* [Stated problem]: Copy the data below line for line, with no changes.
[START]
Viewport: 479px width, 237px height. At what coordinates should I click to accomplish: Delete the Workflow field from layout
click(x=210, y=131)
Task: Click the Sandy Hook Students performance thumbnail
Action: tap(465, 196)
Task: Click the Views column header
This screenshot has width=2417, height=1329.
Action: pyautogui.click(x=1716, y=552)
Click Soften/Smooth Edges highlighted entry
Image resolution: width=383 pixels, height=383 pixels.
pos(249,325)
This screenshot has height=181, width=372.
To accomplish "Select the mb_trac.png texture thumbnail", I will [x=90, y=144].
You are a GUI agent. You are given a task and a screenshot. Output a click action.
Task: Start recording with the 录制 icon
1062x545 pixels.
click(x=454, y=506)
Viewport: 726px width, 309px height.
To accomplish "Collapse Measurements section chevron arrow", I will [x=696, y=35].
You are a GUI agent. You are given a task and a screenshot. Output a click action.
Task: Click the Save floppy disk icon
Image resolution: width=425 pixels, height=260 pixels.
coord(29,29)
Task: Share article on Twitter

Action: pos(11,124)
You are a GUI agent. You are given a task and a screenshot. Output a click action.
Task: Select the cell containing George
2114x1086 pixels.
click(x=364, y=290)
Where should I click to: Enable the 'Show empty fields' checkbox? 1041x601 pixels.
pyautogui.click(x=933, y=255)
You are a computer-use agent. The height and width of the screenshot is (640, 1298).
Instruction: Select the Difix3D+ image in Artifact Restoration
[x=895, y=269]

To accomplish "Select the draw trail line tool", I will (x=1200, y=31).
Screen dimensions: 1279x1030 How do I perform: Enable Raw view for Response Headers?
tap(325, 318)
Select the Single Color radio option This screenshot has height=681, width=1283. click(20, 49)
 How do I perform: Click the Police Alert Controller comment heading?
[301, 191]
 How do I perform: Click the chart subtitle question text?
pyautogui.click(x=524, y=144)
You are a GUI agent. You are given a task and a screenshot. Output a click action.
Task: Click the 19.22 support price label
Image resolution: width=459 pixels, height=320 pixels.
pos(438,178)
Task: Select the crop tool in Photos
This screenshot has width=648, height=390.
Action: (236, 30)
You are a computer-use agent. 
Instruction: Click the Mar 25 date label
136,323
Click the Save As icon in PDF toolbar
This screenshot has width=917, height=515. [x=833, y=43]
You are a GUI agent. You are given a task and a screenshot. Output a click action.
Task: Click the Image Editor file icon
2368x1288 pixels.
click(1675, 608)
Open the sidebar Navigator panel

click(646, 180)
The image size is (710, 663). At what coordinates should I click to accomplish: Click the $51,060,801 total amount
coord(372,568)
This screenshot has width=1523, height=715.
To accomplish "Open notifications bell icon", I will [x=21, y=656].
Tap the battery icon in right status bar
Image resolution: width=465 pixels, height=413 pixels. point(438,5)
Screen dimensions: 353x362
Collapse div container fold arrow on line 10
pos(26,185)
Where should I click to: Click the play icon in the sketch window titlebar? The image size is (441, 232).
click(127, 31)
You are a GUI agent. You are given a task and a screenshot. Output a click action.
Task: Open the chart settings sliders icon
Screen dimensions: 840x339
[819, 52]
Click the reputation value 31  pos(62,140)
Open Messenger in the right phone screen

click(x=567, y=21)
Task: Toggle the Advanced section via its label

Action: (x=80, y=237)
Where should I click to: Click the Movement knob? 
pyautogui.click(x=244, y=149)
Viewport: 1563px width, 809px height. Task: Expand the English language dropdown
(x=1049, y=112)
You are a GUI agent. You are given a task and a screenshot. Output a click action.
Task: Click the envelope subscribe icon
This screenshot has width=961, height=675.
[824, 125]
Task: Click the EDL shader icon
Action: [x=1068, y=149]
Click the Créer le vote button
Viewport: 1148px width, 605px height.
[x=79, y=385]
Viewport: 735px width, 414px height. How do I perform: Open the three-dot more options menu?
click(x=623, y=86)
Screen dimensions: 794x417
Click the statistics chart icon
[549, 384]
[END]
* [Result of the exercise]:
Viewport: 479px width, 237px height. At what coordinates should I click to accomplish: Delete the Workflow field from layout
click(x=210, y=131)
Task: Click the Sandy Hook Students performance thumbnail
Action: tap(465, 196)
Task: Click the Views column header
This screenshot has width=2417, height=1329.
Action: pyautogui.click(x=1716, y=552)
Click Soften/Smooth Edges highlighted entry
Image resolution: width=383 pixels, height=383 pixels.
pos(249,325)
This screenshot has height=181, width=372.
To accomplish "Select the mb_trac.png texture thumbnail", I will [x=90, y=144].
You are a GUI agent. You are given a task and a screenshot. Output a click action.
Task: Start recording with the 录制 icon
1062x545 pixels.
click(x=454, y=506)
Viewport: 726px width, 309px height.
To accomplish "Collapse Measurements section chevron arrow", I will [x=696, y=35].
You are a GUI agent. You are given a task and a screenshot. Output a click action.
Task: Click the Save floppy disk icon
Image resolution: width=425 pixels, height=260 pixels.
coord(29,29)
Task: Share article on Twitter

Action: pos(11,124)
You are a GUI agent. You are given a task and a screenshot. Output a click action.
Task: Select the cell containing George
2114x1086 pixels.
click(x=364, y=290)
Where should I click to: Enable the 'Show empty fields' checkbox? 1041x601 pixels.
pyautogui.click(x=933, y=255)
You are a computer-use agent. The height and width of the screenshot is (640, 1298).
Instruction: Select the Difix3D+ image in Artifact Restoration
[x=895, y=269]

To accomplish "Select the draw trail line tool", I will (x=1200, y=31).
Screen dimensions: 1279x1030 How do I perform: Enable Raw view for Response Headers?
tap(325, 318)
Select the Single Color radio option This screenshot has height=681, width=1283. click(20, 49)
 How do I perform: Click the Police Alert Controller comment heading?
[301, 191]
 How do I perform: Click the chart subtitle question text?
pyautogui.click(x=524, y=144)
You are a GUI agent. You are given a task and a screenshot. Output a click action.
Task: Click the 19.22 support price label
Image resolution: width=459 pixels, height=320 pixels.
pos(438,178)
Task: Select the crop tool in Photos
This screenshot has width=648, height=390.
Action: (236, 30)
You are a computer-use agent. 
Instruction: Click the Mar 25 date label
136,323
Click the Save As icon in PDF toolbar
This screenshot has width=917, height=515. [x=833, y=43]
You are a GUI agent. You are given a task and a screenshot. Output a click action.
Task: Click the Image Editor file icon
2368x1288 pixels.
click(1675, 608)
Open the sidebar Navigator panel

click(646, 180)
The image size is (710, 663). At what coordinates should I click to accomplish: Click the $51,060,801 total amount
coord(372,568)
This screenshot has width=1523, height=715.
To accomplish "Open notifications bell icon", I will [x=21, y=656].
Tap the battery icon in right status bar
Image resolution: width=465 pixels, height=413 pixels. point(438,5)
Screen dimensions: 353x362
Collapse div container fold arrow on line 10
pos(26,185)
Where should I click to: Click the play icon in the sketch window titlebar? The image size is (441, 232).
click(127, 31)
You are a GUI agent. You are given a task and a screenshot. Output a click action.
Task: Open the chart settings sliders icon
Screen dimensions: 840x339
[819, 52]
Click the reputation value 31  pos(62,140)
Open Messenger in the right phone screen

click(x=567, y=21)
Task: Toggle the Advanced section via its label

Action: (x=80, y=237)
Where should I click to: Click the Movement knob? 
pyautogui.click(x=244, y=149)
Viewport: 1563px width, 809px height. Task: Expand the English language dropdown
(x=1049, y=112)
You are a GUI agent. You are given a task and a screenshot. Output a click action.
Task: Click the envelope subscribe icon
This screenshot has width=961, height=675.
[824, 125]
Task: Click the EDL shader icon
Action: [x=1068, y=149]
Click the Créer le vote button
Viewport: 1148px width, 605px height.
[x=79, y=385]
Viewport: 735px width, 414px height. How do I perform: Open the three-dot more options menu?
click(x=623, y=86)
Screen dimensions: 794x417
Click the statistics chart icon
[549, 384]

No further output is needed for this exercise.